#### AIM OF THE EXERCISE:
Your response should consist solely of the lines from the one containing "Screen dimensions: 1366x768" through the end of the data, copied exactly.

== INFORMATION

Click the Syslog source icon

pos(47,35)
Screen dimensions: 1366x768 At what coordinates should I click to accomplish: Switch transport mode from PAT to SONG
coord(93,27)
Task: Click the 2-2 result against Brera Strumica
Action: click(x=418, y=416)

====

#### EXERCISE OUTPUT:
Screen dimensions: 1366x768 At what coordinates should I click to accomplish: Switch transport mode from PAT to SONG
coord(93,27)
Task: Click the 2-2 result against Brera Strumica
Action: click(x=418, y=416)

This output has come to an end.